● Requirement:
Transcribe only the lines in the data below falling between the line with "Open Advising using the lifebuoy icon" and the line with "You are a GUI", including those two lines, and leave out any picture.

*** Begin section ***

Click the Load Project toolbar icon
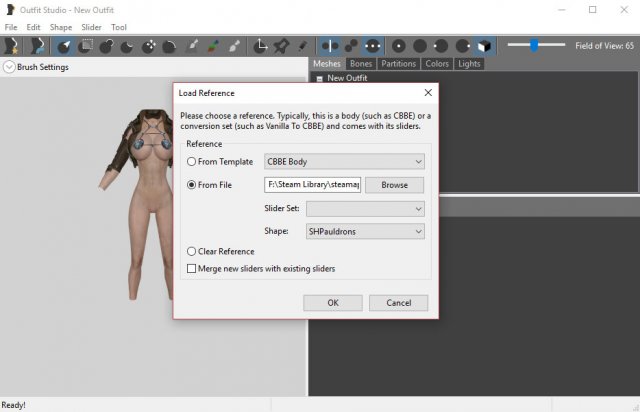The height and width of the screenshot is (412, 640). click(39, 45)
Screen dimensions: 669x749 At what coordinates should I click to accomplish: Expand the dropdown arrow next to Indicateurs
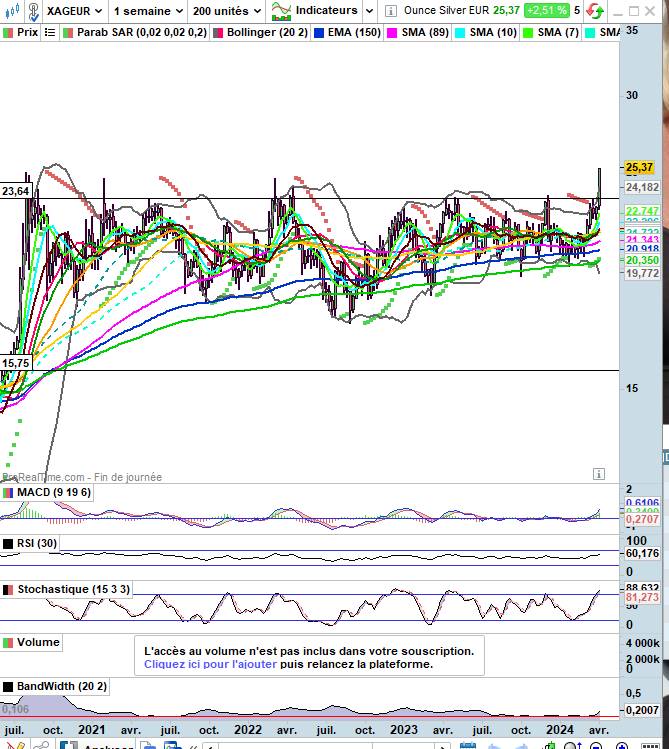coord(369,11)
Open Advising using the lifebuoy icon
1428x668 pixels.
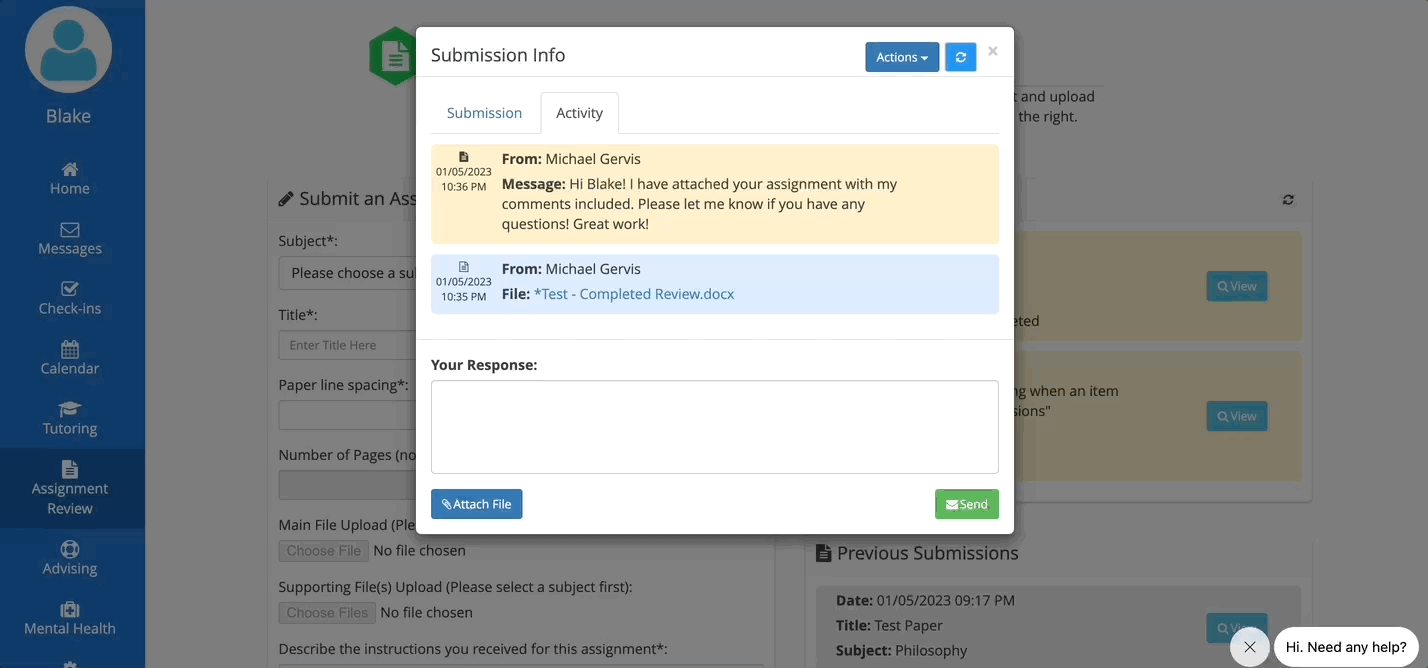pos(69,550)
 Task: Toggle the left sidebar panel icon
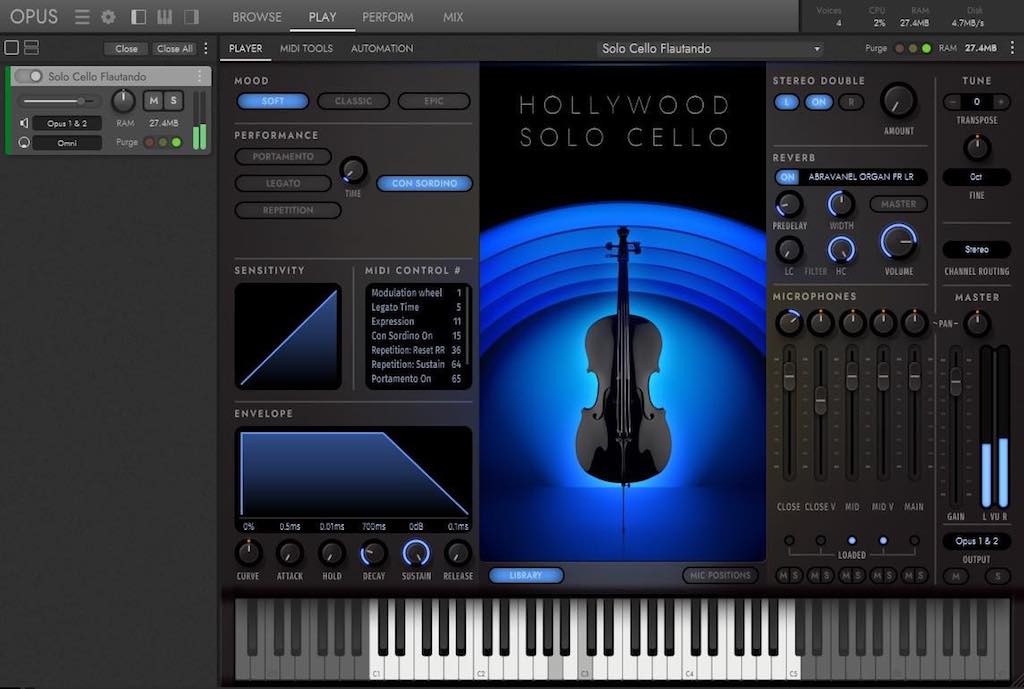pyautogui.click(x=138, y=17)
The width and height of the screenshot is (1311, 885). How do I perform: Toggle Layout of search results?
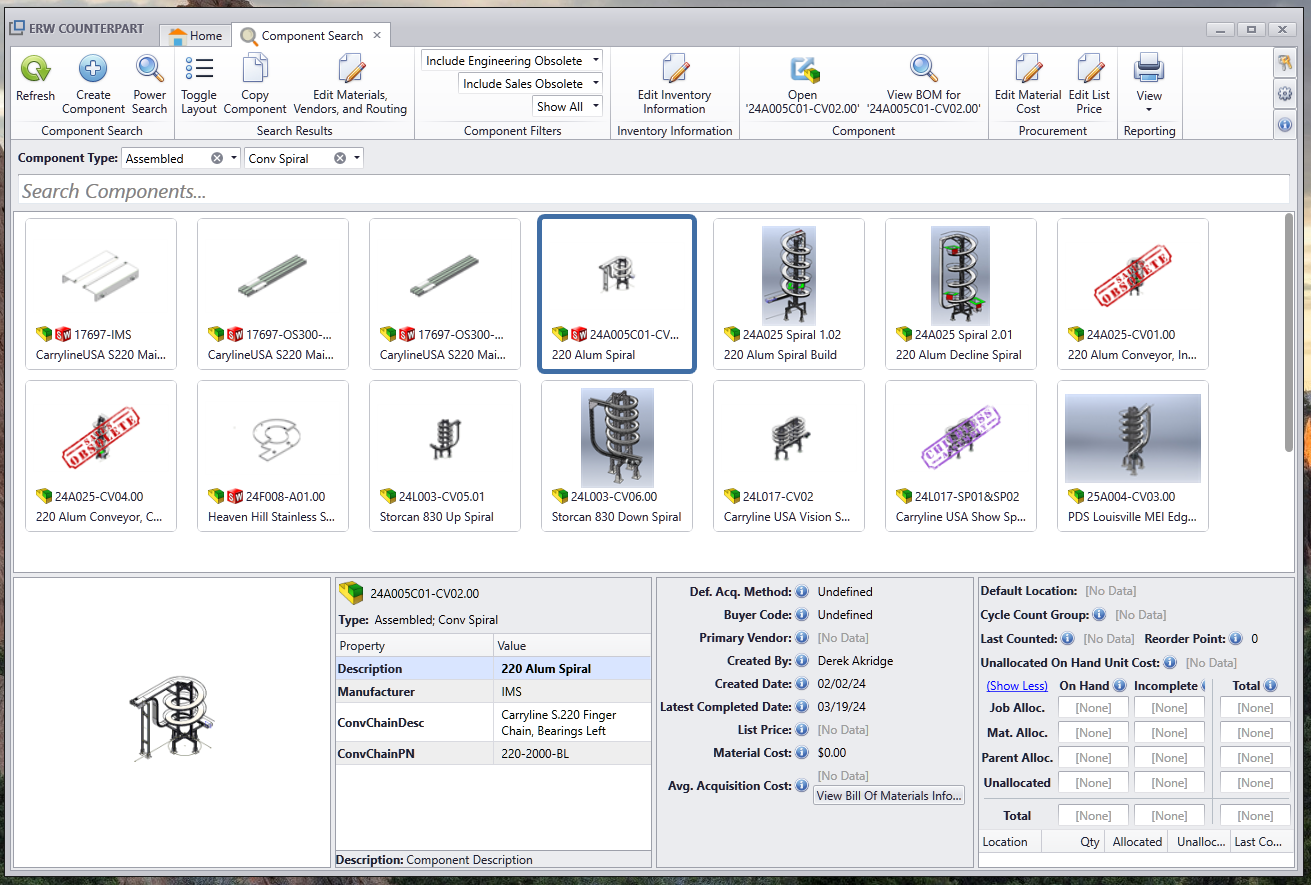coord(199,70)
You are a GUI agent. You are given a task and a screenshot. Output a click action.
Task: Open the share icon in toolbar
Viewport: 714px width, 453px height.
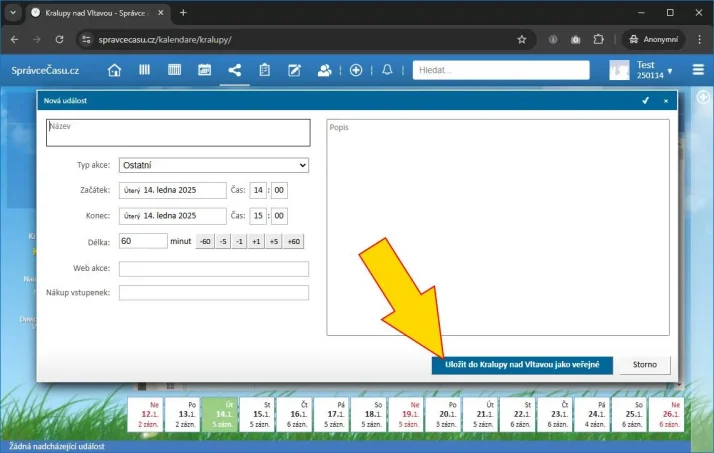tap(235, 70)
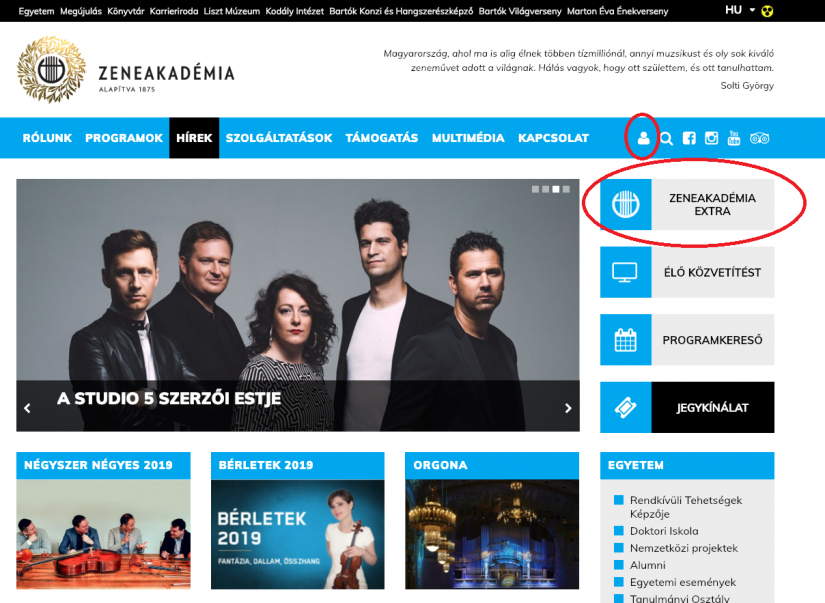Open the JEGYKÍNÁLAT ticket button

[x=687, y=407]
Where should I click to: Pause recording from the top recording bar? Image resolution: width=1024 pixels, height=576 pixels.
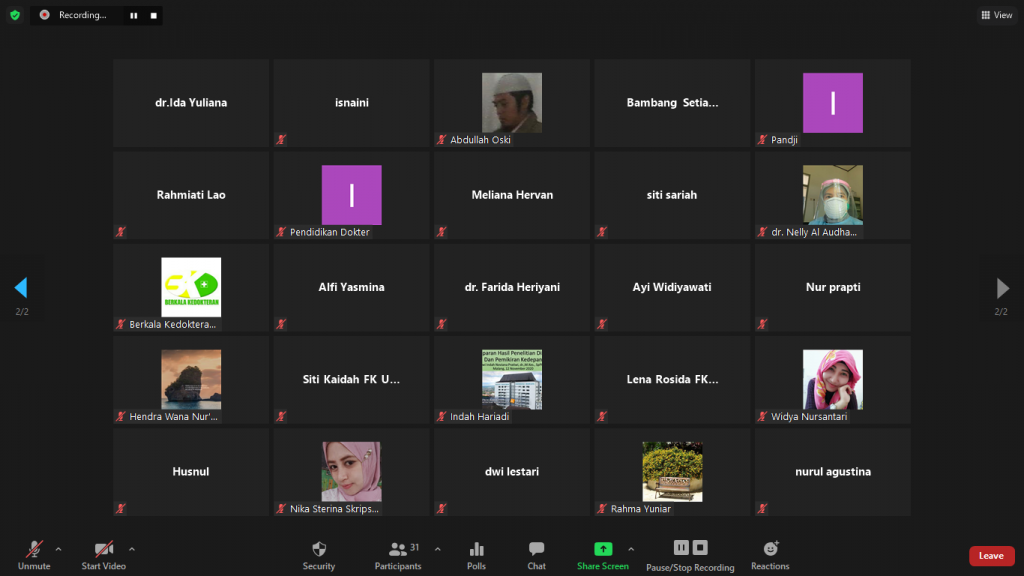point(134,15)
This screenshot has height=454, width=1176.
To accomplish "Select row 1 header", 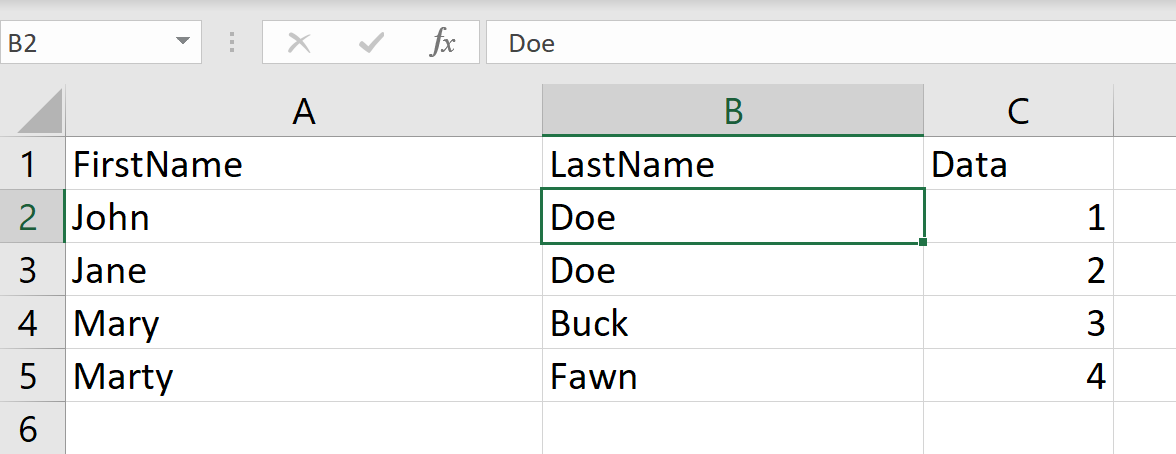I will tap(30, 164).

*** End section ***

● Expected answer:
Open Advising using the lifebuoy icon
1428x668 pixels.
pos(69,550)
 Task: Toggle the left sidebar panel icon
pyautogui.click(x=138, y=17)
The width and height of the screenshot is (1311, 885). How do I perform: Toggle Layout of search results?
coord(199,70)
You are a GUI agent. You are given a task and a screenshot. Output a click action.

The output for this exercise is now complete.